If I look back in my training log, I can see it building up... my love of training slowly dissolving as I got more and more tired.
I showed my trainer some running stats from my log last week. They demonstrate a consistent decrease in performance over the past month. I feel like I have no resilience and I'm tired all the time. And I am... sleeping 10 hours a night if I can get away with it.
He said something to the effect that there's no physiological reason for the decrease in performance... that it must be mental... that mental toughness was very important.
I was crushed. Choked back tears. Went away and wept... internal resources too low to fight... feeling angry at the irony of it all, thinking that a tough person wouldn't cry.
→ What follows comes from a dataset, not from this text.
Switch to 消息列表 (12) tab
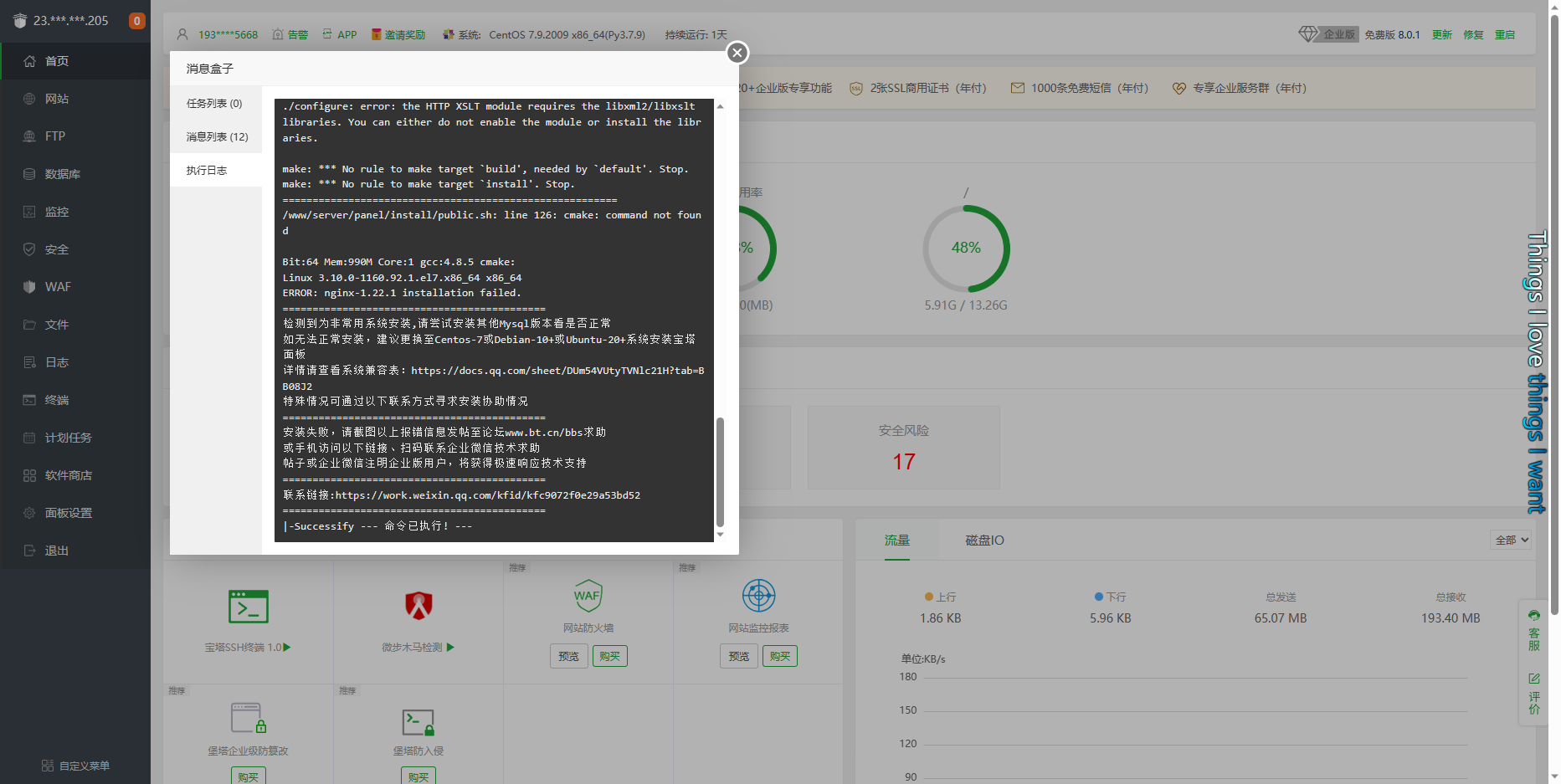The width and height of the screenshot is (1561, 784). pyautogui.click(x=215, y=136)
I want to run. I want to run just about as much as I want to finish my PhD successfully. And that's a lot.
I'm not particularly smart, reasonably intelligent, yes, but not brilliant by any means. And I'm not particularly athletic, in reasonably good shape now, yes, but definitely not in Olympic form. What I have are discipline and determination. And that's all. But no matter how I feel, I rarely miss training. If I do miss training, there's got to be a good reason.
I understand that plateaus are normal. But this... this decline in performance, coupled with exhaustion and a growing disdain for something I know I love, this is not normal. It leaves me asking what the heck is wrong with me?